Jeff Flake, a Fierce Trump Critic, Will Not Seek Re-Election for Senate

click to enlarge Sen. Jeff Flake, R-Ariz., will not seek re-election in 2018. - GAGE SKIDMORE
Gage Skidmore
Sen. Jeff Flake, R-Ariz., will not seek re-election in 2018.

© 2017 New York Times News Service

WASHINGTON — Sen. Jeff Flake, R-Ariz., who has tangled with President Donald Trump for months, announced Tuesday that he will not seek re-election in 2018, saying he “will no longer be complicit or silent” in the face of the president’s “reckless, outrageous and undignified” behavior

Flake made his announcement in an extraordinary, 17-minute speech on the Senate floor, in which he challenged not only the president but also his party’s leadership.

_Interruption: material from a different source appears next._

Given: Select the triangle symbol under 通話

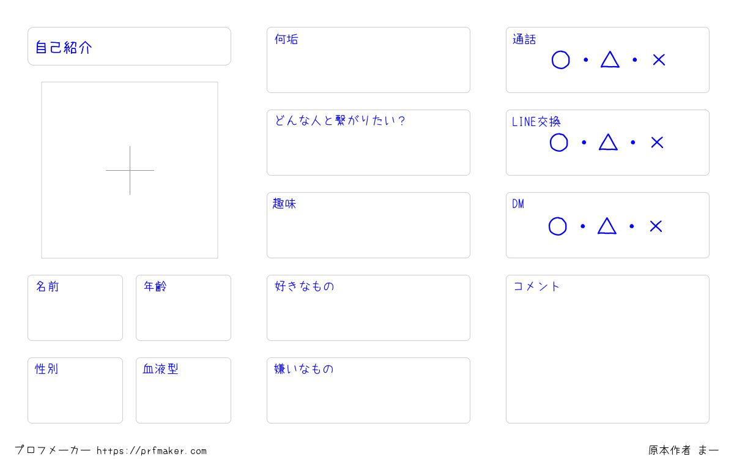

He deplored “the casual undermining of our democratic ideals, the personal attacks, the threats against principles, freedom and institutions, the flagrant disregard for truth and decency” that he said has become so prevalent in U.S. politics.

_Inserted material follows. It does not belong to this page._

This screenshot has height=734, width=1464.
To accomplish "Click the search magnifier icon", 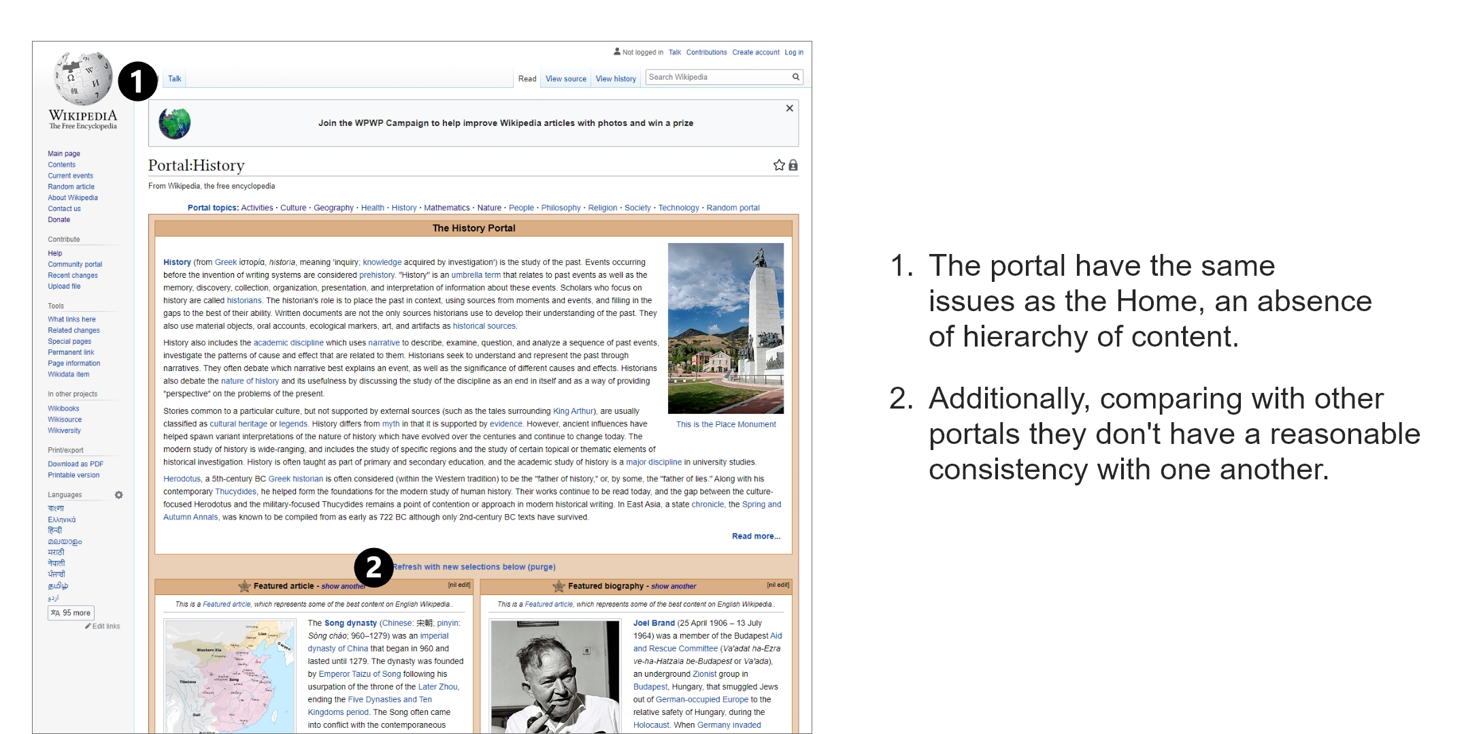I will point(795,78).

The remarkable moment came just hours after Trump had renewed his attacks on another critic in the Republican Party, Sen. Bob Corker of Tennessee, saying he “couldn’t get elected dogcatcher in Tennessee.” Corker, appearing more weary than angry, said the president “is debasing our country.”

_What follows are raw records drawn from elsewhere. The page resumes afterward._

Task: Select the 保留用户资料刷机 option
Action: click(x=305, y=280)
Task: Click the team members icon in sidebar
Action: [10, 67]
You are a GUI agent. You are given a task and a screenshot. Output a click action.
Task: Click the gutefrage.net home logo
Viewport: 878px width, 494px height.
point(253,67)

Flake’s dramatic decision and the back-and-forth between Trump and Corker appeared to mark a moment of decision for the Republican Party. A week ago, Sen. John McCain, the senior senator from Arizona, spoke in Philadelphia, decrying the “half-baked, spurious nationalism” that he sees overtaking U.S. politics. Former President George W. Bush, in yet another speech, lamented, “We’ve seen nationalism distorted into nativism.”

But Flake, choosing the Senate floor for his fierce denunciation, appeared to issue a direct challenge to his party. Without mentioning Trump by name, Flake, 54, took direct aim at the president’s policies, notably his isolationist tendencies, but also his behavior and that of his aides. He had already touched on these themes in a book he published in August that was highly critical of the president.

“We must stop pretending that the conduct of some in our executive branch are normal,” Flake said. “They are not normal. Reckless, outrageous and undignified behavior has become excused and countenanced as telling it like it is when it is actually just reckless, outrageous and undignified. And when such behavior emanates from the top of our government, it is something else. It is dangerous to a democracy.”